All records shown below should be given again, character for character.

┄┄┄┄┄┄┄┄┄┄

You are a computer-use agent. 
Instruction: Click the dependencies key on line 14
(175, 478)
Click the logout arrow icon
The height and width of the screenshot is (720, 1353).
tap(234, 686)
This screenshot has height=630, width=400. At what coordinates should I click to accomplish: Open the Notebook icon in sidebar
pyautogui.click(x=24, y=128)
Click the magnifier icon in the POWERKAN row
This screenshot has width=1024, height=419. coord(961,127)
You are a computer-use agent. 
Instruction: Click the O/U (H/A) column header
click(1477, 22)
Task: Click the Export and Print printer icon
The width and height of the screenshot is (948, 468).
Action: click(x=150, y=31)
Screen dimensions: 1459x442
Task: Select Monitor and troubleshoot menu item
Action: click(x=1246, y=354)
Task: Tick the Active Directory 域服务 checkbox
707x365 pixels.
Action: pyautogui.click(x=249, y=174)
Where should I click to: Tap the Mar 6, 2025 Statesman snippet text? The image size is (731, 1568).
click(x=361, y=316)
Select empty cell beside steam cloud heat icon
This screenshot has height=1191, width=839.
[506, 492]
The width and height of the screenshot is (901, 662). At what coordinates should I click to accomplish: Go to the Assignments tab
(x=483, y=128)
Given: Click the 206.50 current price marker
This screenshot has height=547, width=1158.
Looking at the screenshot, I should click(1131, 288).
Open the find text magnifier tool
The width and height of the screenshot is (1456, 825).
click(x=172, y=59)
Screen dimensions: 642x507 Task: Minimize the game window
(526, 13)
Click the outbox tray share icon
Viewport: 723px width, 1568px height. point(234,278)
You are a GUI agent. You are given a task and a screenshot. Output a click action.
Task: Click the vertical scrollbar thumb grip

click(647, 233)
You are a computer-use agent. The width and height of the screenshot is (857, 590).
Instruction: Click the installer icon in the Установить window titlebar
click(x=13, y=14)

┄┄┄┄┄┄┄┄┄┄

Problem solution
You are a computer-use agent. 
Instruction: Click the dependencies key on line 14
(175, 478)
Click the logout arrow icon
The height and width of the screenshot is (720, 1353).
tap(234, 686)
This screenshot has height=630, width=400. At what coordinates should I click to accomplish: Open the Notebook icon in sidebar
pyautogui.click(x=24, y=128)
Click the magnifier icon in the POWERKAN row
This screenshot has width=1024, height=419. coord(961,127)
You are a computer-use agent. 
Instruction: Click the O/U (H/A) column header
click(1477, 22)
Task: Click the Export and Print printer icon
The width and height of the screenshot is (948, 468).
Action: click(x=150, y=31)
Screen dimensions: 1459x442
Task: Select Monitor and troubleshoot menu item
Action: click(x=1246, y=354)
Task: Tick the Active Directory 域服务 checkbox
707x365 pixels.
Action: pyautogui.click(x=249, y=174)
Where should I click to: Tap the Mar 6, 2025 Statesman snippet text? The image size is (731, 1568).
click(x=361, y=316)
Select empty cell beside steam cloud heat icon
This screenshot has height=1191, width=839.
[506, 492]
The width and height of the screenshot is (901, 662). At what coordinates should I click to accomplish: Go to the Assignments tab
(x=483, y=128)
Given: Click the 206.50 current price marker
This screenshot has height=547, width=1158.
Looking at the screenshot, I should click(1131, 288).
Open the find text magnifier tool
The width and height of the screenshot is (1456, 825).
click(x=172, y=59)
Screen dimensions: 642x507 Task: Minimize the game window
(526, 13)
Click the outbox tray share icon
Viewport: 723px width, 1568px height. point(234,278)
You are a GUI agent. You are given a task and a screenshot. Output a click action.
Task: Click the vertical scrollbar thumb grip

click(647, 233)
You are a computer-use agent. The width and height of the screenshot is (857, 590).
Instruction: Click the installer icon in the Установить window titlebar
click(x=13, y=14)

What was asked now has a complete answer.